EET is an inference-time optimization method and does not involve training. Key hyperparameters include the TF-IDF similarity threshold \(\tau_{sim}\), generation early termination threshold \(\tau^{gen}\), and selection upper/lower thresholds \(\tau^{sel}_{upper}\) / \(\tau^{sel}_{lower}\), all tuned on 100 independent validation samples from SWE-bench.

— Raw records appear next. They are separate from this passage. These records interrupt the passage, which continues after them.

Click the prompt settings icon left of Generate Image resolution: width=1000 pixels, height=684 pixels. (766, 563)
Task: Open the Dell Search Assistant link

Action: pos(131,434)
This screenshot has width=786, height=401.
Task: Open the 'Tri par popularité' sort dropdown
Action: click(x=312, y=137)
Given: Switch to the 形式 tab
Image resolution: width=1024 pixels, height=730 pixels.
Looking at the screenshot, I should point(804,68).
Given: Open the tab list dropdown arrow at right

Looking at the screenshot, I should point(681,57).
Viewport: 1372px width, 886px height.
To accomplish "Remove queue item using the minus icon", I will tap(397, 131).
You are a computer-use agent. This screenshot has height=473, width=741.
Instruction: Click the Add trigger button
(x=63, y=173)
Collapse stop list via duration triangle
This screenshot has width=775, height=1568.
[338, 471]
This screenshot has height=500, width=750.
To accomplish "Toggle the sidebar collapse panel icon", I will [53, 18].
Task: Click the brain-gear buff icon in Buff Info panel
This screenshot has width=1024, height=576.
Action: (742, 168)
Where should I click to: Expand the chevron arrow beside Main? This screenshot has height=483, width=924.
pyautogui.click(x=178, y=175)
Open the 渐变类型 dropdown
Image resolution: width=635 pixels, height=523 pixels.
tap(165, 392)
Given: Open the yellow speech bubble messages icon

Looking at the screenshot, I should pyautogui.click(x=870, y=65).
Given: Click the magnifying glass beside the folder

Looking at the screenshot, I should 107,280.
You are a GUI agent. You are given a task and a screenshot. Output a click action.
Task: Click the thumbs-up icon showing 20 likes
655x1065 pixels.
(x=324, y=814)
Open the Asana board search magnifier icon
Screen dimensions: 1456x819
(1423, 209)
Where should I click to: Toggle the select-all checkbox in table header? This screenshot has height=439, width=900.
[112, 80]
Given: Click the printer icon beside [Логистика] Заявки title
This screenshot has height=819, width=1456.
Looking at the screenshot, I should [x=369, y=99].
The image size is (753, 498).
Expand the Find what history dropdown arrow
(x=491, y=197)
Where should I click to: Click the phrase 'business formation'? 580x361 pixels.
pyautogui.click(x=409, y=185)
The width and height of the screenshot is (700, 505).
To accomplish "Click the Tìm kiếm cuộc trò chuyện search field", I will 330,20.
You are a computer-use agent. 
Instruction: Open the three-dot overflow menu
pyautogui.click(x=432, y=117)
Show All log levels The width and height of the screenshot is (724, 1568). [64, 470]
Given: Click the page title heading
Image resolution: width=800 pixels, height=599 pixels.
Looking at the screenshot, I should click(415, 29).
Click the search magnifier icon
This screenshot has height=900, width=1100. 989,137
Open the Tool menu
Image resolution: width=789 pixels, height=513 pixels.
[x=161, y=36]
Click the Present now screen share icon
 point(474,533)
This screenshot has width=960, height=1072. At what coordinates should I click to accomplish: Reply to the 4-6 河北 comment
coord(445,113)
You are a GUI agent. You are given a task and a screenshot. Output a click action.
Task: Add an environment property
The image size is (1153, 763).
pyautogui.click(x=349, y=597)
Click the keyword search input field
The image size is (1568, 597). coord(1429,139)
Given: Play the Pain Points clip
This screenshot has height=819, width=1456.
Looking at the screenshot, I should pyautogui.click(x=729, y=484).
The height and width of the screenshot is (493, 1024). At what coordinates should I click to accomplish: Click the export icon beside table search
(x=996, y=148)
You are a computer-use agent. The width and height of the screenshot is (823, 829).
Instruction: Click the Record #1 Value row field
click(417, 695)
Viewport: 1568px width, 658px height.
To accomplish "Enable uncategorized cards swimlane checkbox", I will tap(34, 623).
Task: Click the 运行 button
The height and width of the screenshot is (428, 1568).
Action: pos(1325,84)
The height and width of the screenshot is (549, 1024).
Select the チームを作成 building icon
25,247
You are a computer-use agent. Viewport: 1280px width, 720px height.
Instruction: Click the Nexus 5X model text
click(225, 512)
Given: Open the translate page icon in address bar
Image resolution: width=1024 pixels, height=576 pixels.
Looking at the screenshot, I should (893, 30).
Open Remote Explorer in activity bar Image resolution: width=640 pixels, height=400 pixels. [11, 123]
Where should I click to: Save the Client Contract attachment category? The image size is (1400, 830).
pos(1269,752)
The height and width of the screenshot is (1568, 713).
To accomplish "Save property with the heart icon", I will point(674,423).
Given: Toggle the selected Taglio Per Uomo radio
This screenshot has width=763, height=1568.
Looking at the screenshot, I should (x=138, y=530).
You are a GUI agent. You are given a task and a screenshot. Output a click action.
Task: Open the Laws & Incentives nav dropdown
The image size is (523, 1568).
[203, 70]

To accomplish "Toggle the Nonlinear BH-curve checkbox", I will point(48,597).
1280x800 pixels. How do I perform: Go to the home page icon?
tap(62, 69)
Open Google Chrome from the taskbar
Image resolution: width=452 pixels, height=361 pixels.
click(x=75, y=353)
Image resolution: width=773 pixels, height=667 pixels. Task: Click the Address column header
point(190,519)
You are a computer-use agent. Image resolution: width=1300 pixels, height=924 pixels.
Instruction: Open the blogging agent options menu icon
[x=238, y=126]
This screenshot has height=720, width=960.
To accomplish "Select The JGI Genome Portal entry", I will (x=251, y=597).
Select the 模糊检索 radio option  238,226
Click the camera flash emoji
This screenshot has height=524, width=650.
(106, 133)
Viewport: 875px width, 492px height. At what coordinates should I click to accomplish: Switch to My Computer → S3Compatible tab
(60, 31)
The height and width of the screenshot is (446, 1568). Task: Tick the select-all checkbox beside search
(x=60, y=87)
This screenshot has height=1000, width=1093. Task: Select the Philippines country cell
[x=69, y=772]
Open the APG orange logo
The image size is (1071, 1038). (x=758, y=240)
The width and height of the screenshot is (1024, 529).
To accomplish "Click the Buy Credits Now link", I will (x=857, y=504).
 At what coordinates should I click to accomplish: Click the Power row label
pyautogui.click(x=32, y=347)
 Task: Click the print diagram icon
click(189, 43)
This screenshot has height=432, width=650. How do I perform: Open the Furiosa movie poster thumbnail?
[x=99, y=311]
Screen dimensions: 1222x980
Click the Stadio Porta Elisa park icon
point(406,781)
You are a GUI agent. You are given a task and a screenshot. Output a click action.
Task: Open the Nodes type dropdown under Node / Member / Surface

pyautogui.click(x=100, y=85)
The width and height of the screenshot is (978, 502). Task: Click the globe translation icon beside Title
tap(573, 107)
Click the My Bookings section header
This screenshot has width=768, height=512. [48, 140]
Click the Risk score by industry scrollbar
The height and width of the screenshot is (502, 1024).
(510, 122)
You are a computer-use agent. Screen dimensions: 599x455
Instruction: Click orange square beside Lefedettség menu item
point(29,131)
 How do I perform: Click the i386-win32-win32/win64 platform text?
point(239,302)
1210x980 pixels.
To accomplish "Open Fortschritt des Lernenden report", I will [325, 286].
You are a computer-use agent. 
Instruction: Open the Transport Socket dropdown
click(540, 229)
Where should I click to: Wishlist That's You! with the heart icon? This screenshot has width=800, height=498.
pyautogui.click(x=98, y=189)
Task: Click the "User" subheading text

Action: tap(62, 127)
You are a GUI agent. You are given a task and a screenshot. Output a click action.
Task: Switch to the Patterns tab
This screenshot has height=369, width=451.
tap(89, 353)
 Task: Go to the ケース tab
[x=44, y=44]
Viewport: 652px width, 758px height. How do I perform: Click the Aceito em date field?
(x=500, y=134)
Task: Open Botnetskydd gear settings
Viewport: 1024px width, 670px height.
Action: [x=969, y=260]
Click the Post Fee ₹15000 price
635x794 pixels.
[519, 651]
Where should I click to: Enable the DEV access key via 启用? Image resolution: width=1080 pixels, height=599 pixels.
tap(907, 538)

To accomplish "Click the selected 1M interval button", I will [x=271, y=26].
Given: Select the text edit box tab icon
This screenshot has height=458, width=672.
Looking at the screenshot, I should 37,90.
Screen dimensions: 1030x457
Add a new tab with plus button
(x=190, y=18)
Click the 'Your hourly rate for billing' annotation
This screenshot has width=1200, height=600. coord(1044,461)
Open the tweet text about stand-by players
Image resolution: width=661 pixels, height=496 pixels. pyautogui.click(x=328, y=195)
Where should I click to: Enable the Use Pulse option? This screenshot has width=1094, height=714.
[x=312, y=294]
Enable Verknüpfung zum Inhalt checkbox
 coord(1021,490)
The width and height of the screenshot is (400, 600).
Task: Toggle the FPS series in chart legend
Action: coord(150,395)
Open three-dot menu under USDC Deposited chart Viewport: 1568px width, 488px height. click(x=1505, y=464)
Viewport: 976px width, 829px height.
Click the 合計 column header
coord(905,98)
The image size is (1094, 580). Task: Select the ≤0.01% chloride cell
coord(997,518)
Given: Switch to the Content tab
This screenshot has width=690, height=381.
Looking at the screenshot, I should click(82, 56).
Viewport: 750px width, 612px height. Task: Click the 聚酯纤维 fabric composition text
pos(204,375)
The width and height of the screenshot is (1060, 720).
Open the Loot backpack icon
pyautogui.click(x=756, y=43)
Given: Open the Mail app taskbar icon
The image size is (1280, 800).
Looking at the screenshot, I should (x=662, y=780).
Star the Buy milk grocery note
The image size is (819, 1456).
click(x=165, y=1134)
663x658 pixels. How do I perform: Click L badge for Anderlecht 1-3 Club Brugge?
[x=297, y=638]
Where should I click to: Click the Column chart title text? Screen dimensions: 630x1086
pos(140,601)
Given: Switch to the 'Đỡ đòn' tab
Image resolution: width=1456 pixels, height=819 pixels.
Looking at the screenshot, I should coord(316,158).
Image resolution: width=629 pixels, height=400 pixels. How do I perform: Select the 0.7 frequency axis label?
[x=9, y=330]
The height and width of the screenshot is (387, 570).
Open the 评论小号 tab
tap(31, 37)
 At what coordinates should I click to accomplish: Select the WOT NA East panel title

The experience bank is generated from SWE-bench Lite (207 unique problems).

Key Experimental Results

Main Results

Agent + Backend Success Rate Change API Calls Input Tokens Output Tokens Total Cost Change
Agentless + GPT-5-mini +7.8% -26.4% -51.8% -51.0% -55.1%
Agentless + DeepSeek-V3.2 +7.2% -25.5% -31.9% -35.0% -32.2%
Mini-SWE + GPT-5-mini +1.0% -7.9% -13.7% -3.7% -19.4%
Mini-SWE + DeepSeek-V3.2 +0.6% -8.4% -13.6% -4.4% -19.3%
Trae + GPT-5-mini 0.0% -29.9% -30.4% -28.0% -28.2%
Trae + DeepSeek-V3.2 -0.2% -26.5% -37.7% -28.2% -36.7%
Average +2.7% -20.8% -29.9% -25.1% -31.8%

Ablation Study

Variant (Trae + GPT-5-mini) Success Rate Change Total Cost Change
Full EET 0.0% -28.2%
w/o Experience Injection -10.4% -58.9%
w/o Early Termination +0.4% +3.1%

Key Findings

  • EET achieves early termination for an average of 11.3% of issues (8.6%-14.0%), where cost savings are most significant.
  • The greatest improvement is seen in Agentless (success rate actually increases by 7.2-7.8%), as experience guidance compensates for its fixed workflow deficiencies.
  • Comparison with Turn-control: While Turn-control reduces costs more (-41.4%), it results in a massive drop in success rate (-10.7%).
  • LLM confidence scores are well-calibrated: patches with confidence >90 have a pass rate of 63.6%-92.6%, while those <40 are only 8.7%-13.8%.
  • Cross-repository transfer experiments show that the experience captures general debugging patterns rather than repository-specific clues.

Highlights & Insights

  • The method is highly universal and can be integrated plug-and-play into SE Agents of different paradigms (fixed workflow / autonomous planning / generate-then-select).
  • The "experience" concept is elegantly designed: not simple RAG retrieval of raw trajectories, but distillation into structured knowledge with confidence evaluation.
  • The dual-threshold design covers both "good enough to stop" and "too hard to stop" scenarios, which is more rational than a single threshold.
  • Ablation experiments clearly reveal the complementary relationship between experience injection and early termination mechanisms.

Limitations & Future Work

  • Reliance on historical data to build the experience bank leads to cold-start issues in entirely new domains.
  • Evaluated only on SWE-bench Verified; generalization in industrial scenarios remains to be verified.
  • Early termination decisions depend on LLM confidence outputs, and calibration quality may vary across different models.
  • Currently focused on SE Agents, but the design philosophy (experience-driven early termination) is domain-agnostic and can be extended to general multi-step reasoning Agents.
  • Difference from RAG-based agent memory (e.g., MetaGPT, MemoryBank): EET's experience specifically serves cost optimization rather than just performance improvement.
  • Fan et al.'s "token snowball" analysis reveals the root cause of cost issues; EET provides a solution from an experience reuse perspective.
  • Implications for Agent system design: Cost optimization should be considered a first-class citizen rather than a byproduct of performance.

Rating

  • Novelty: ⭐⭐⭐⭐ Systematic use of experience-driven early termination for SE Agent cost issues is a novel and practical perspective.
  • Experimental Thoroughness: ⭐⭐⭐⭐⭐ 3 Agents × 2 LLM backends, including baseline comparisons, ablations, and cross-repo transfer analysis.
  • Writing Quality: ⭐⭐⭐⭐ Clear structure, accurate method description, and comprehensive experimental design.